“I thank God that I speak in tongues more than all of you. But in the church I would rather speak five intelligible words to instruct others than ten thousand words in a tongue.”
-1 Cor 14:18-19
When I first started seeing clients in my training to become a marriage and family therapist one of my main goals was to get my clients to cry. What better way was there, I thought, to determine that I had connected with them on an emotional level?! Their tears were evidence that I was doing my job. And boy, did I do my job well in those early weeks!
Similarly, when I first started preaching, whenever someone cried in response to my preaching I felt I was doing a good job. Even though I was certainly not trying to elicit a tearful response to my preaching, I still found that I measured the quality of my preaching based on the immediate emotional response of those listening. If someone cried, it was a good sermon. If no one cried, it was not.
The Apostle Paul, in his letters to the Corinthian church, speaks frequently about the proper use of spiritual gifts at the assembly of the church. The Corinthians, both Christian and non-Christian, were deeply attracted to any sign of spiritual power. They wanted to see the power of God (or the power of the gods). Paul often defends that his ministry, although it has so much suffering and appears to be weak, is actually revealing the power of God. (See 2 Cor. 4:7)
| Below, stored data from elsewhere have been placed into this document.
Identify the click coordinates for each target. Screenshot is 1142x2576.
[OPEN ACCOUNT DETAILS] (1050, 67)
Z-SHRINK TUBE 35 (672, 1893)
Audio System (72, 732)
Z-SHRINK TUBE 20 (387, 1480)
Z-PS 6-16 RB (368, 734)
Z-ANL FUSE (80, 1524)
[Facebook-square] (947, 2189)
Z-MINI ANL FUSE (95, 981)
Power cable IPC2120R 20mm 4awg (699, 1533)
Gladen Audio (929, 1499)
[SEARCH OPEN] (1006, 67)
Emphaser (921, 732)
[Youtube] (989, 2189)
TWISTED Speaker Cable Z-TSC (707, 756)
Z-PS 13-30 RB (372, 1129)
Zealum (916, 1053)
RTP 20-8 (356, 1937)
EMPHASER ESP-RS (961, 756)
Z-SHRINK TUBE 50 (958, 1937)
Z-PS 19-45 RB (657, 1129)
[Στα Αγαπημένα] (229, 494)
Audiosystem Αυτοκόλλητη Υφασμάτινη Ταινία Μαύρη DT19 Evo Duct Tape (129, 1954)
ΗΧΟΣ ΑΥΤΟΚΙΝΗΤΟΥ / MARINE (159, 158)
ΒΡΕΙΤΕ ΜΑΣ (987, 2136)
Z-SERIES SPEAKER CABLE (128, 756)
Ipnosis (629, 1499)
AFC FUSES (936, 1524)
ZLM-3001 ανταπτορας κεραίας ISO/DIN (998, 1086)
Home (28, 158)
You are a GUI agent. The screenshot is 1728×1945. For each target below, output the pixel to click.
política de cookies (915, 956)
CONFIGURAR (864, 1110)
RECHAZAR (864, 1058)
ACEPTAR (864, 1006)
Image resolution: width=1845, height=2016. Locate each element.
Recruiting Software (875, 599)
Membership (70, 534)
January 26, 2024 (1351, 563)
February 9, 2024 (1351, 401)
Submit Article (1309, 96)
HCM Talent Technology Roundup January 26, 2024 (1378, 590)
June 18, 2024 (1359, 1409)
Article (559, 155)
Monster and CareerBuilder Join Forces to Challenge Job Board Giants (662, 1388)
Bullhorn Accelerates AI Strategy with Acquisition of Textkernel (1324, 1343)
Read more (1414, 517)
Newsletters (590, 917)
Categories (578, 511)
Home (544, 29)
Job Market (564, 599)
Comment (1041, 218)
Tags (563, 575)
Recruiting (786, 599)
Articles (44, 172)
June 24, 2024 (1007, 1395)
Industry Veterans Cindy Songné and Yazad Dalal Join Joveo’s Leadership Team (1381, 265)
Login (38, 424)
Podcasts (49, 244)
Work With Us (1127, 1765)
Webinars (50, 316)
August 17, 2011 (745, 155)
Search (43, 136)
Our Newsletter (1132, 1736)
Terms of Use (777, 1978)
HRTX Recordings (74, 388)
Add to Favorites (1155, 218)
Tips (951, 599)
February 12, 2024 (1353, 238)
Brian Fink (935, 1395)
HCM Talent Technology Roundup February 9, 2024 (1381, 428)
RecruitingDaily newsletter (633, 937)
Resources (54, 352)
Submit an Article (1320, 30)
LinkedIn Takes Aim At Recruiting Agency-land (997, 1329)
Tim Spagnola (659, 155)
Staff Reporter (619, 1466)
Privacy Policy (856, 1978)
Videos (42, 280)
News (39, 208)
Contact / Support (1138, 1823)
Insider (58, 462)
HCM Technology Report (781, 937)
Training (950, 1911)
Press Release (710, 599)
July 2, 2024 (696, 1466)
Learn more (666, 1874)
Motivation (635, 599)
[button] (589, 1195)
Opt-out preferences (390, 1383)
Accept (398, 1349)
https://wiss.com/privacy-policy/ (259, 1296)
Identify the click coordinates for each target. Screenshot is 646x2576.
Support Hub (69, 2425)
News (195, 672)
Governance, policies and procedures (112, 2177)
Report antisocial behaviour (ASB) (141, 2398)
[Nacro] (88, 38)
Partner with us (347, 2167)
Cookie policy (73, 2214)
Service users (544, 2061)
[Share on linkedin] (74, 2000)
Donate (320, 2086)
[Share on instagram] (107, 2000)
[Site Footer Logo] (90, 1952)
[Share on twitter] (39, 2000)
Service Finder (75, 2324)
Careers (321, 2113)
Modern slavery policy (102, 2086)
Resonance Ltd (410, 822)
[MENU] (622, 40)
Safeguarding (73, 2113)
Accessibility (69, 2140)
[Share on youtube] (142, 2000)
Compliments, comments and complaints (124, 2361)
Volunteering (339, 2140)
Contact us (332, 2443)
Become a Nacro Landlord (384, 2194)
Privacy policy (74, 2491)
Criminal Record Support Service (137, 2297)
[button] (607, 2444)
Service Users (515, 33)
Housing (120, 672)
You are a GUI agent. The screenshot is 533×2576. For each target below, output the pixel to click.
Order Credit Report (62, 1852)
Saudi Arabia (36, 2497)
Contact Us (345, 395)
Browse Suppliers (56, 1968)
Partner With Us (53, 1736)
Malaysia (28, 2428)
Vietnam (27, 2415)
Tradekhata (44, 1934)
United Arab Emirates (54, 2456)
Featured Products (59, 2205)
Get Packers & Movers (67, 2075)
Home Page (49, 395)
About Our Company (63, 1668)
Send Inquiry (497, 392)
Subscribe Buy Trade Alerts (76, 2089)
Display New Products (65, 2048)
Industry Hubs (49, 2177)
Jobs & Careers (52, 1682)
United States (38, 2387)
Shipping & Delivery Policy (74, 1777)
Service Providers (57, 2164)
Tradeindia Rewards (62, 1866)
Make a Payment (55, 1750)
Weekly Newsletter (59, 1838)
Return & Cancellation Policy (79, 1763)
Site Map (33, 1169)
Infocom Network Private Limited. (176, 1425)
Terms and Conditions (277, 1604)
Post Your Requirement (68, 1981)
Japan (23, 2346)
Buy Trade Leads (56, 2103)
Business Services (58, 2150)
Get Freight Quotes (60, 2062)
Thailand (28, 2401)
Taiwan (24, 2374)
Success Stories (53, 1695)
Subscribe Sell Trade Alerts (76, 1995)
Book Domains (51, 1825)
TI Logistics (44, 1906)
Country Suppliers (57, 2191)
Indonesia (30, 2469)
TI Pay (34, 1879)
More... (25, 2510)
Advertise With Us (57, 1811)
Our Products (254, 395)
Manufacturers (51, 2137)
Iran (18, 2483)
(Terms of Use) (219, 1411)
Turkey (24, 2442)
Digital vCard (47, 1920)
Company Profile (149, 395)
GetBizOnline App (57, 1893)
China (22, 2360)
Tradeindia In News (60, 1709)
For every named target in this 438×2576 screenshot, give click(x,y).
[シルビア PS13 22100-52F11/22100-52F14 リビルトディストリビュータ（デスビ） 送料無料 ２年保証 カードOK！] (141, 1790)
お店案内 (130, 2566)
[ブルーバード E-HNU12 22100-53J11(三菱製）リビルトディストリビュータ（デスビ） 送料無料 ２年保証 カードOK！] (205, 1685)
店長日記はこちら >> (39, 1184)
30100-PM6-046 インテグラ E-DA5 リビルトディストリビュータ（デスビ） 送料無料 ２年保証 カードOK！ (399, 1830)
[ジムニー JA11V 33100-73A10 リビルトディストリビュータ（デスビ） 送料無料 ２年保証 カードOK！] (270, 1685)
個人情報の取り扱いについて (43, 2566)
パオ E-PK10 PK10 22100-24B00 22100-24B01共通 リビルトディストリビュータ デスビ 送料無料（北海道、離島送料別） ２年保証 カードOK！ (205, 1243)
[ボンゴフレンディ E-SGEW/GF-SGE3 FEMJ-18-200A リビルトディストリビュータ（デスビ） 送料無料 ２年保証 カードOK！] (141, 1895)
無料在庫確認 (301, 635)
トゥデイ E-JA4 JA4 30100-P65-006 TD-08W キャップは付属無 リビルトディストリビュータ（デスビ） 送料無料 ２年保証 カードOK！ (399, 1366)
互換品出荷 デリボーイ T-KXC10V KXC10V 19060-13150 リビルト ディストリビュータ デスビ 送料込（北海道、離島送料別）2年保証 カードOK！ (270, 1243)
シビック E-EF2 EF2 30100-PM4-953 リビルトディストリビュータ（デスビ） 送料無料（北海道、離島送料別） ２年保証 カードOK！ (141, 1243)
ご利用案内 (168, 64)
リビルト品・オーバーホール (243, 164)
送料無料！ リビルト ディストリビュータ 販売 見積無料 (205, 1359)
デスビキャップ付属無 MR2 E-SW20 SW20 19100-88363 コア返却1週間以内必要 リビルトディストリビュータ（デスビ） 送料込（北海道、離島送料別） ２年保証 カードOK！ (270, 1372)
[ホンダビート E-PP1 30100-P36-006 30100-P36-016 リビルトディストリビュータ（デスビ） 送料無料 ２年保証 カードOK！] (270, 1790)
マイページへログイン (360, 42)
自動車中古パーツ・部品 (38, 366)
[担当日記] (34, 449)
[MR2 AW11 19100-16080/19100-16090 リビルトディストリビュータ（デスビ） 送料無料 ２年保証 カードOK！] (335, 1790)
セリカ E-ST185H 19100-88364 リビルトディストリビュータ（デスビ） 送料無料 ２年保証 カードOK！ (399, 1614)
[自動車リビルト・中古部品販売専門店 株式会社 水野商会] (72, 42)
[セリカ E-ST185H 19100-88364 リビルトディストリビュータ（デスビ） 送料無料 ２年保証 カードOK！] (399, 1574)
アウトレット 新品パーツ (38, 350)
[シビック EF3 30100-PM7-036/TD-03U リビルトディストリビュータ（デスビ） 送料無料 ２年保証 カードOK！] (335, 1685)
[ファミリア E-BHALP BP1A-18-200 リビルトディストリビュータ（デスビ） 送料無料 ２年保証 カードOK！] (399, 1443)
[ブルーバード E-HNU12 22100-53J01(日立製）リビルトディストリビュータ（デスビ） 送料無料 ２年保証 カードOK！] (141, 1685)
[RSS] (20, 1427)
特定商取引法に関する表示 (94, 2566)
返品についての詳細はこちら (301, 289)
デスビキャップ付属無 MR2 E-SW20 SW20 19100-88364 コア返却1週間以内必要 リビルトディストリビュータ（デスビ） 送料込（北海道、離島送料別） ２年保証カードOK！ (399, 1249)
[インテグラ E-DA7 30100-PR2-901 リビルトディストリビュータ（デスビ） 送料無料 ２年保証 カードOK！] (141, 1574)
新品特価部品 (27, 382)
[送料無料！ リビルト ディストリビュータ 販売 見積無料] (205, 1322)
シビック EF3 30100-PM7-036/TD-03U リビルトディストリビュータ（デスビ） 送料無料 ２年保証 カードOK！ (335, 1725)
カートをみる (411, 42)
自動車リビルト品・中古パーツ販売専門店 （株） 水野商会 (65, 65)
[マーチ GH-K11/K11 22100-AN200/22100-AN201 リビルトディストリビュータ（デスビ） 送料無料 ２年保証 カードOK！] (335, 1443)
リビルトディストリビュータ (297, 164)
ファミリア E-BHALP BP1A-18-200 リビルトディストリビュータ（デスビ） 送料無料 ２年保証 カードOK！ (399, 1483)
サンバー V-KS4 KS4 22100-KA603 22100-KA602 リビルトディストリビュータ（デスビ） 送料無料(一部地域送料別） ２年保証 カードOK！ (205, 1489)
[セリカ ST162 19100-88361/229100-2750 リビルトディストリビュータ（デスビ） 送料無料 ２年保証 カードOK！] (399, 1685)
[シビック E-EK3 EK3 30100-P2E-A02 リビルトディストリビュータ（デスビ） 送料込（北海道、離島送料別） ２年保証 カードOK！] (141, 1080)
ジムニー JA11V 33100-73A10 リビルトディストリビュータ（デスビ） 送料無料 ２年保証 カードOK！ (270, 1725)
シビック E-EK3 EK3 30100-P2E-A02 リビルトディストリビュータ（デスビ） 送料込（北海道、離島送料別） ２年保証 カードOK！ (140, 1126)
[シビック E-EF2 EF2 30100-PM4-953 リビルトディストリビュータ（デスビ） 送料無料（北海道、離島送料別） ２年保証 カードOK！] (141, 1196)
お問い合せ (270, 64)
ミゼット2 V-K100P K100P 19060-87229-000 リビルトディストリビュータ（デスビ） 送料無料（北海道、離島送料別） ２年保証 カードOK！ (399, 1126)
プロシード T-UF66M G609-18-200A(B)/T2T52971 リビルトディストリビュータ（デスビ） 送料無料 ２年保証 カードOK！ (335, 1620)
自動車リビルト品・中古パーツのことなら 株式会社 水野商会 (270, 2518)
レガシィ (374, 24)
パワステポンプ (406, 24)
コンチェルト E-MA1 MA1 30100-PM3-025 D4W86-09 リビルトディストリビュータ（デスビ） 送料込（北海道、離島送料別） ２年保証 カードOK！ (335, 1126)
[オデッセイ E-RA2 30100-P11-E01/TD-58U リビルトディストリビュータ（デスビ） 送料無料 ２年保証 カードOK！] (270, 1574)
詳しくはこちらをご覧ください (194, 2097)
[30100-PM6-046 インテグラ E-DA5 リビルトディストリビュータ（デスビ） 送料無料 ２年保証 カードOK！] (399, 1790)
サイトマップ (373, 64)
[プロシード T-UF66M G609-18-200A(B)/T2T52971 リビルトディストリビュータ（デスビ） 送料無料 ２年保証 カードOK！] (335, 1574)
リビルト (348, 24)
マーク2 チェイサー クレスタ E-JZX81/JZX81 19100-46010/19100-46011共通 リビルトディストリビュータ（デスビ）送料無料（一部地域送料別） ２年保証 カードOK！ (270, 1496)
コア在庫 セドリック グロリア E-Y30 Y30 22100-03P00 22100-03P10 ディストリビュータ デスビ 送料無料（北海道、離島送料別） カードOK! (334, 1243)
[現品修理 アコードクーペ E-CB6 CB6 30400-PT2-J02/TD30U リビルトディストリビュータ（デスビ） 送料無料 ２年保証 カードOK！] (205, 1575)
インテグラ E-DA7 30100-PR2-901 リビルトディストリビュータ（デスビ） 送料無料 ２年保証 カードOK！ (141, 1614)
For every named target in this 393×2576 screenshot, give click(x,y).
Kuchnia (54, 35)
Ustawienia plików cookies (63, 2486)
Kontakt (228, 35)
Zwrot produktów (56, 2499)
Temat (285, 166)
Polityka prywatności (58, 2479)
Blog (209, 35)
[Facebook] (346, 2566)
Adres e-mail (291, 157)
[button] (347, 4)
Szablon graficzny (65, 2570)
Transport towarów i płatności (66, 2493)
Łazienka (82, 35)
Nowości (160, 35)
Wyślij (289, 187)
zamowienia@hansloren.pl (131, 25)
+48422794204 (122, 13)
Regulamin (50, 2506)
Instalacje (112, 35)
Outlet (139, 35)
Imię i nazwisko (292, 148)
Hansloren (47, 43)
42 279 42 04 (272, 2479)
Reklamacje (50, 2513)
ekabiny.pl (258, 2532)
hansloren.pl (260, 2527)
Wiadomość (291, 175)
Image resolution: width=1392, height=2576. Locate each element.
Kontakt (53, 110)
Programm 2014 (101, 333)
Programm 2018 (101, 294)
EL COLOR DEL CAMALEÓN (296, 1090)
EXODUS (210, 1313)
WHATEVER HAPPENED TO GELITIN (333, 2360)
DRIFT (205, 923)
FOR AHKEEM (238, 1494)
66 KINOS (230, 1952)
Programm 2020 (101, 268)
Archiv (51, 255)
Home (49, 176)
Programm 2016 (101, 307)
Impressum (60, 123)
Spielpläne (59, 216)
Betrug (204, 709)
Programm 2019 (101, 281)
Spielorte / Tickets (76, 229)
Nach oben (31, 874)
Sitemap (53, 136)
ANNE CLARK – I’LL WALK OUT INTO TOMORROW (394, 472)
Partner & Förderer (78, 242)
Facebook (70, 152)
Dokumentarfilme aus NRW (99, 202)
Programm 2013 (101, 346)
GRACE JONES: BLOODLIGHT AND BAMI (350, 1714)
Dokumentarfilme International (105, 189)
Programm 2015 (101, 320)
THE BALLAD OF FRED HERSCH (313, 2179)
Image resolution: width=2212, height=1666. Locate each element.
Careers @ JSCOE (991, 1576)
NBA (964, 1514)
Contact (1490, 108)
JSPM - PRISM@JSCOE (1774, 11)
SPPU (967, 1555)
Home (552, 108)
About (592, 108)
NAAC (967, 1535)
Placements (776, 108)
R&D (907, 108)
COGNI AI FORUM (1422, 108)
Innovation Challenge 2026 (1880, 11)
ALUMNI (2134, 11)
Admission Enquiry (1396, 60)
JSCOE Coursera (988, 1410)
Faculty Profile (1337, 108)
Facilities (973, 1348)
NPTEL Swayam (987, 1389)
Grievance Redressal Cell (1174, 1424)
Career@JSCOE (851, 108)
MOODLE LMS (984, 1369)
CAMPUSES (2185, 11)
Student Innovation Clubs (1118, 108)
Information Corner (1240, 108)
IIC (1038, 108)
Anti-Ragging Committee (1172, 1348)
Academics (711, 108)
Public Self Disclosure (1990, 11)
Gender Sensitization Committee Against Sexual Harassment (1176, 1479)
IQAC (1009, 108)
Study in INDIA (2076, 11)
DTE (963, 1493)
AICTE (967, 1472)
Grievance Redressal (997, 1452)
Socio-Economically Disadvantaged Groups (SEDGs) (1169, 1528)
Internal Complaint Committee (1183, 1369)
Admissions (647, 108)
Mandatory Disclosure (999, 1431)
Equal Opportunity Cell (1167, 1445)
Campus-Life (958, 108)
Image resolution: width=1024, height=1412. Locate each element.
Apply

Paul teaches the Corinthian church that, during their assembly, to seek the sensational power of God, even if it is an actual spiritual experience, is not as important as speaking only a few words intelligibly. If Paul is speaking about actual spiritual gifts, how much more does this apply to basic subjective human responses that are not spiritual, like crying or “being touched”?
In my sermon preparations I do not avoid trying to making connections that “move” people, but no longer do I make those my goal. My goal is to speak intelligibly, explaining the Scriptures and how we are to respond. I want us to think first and feel second. This is why I prepare my sermons word-for-word in advance through prayer and study, and do not operate by responding to the Spirit on the spot. I trust the Spirit guides me during my preparations so I can speak intelligibly.Should you and I determine the quality of a sermon or overall church service by how it makes us feel or by what it makes us think about? By how intelligibly it shares the story of God in Christ or by how well it makes us feel connected to the living Christ?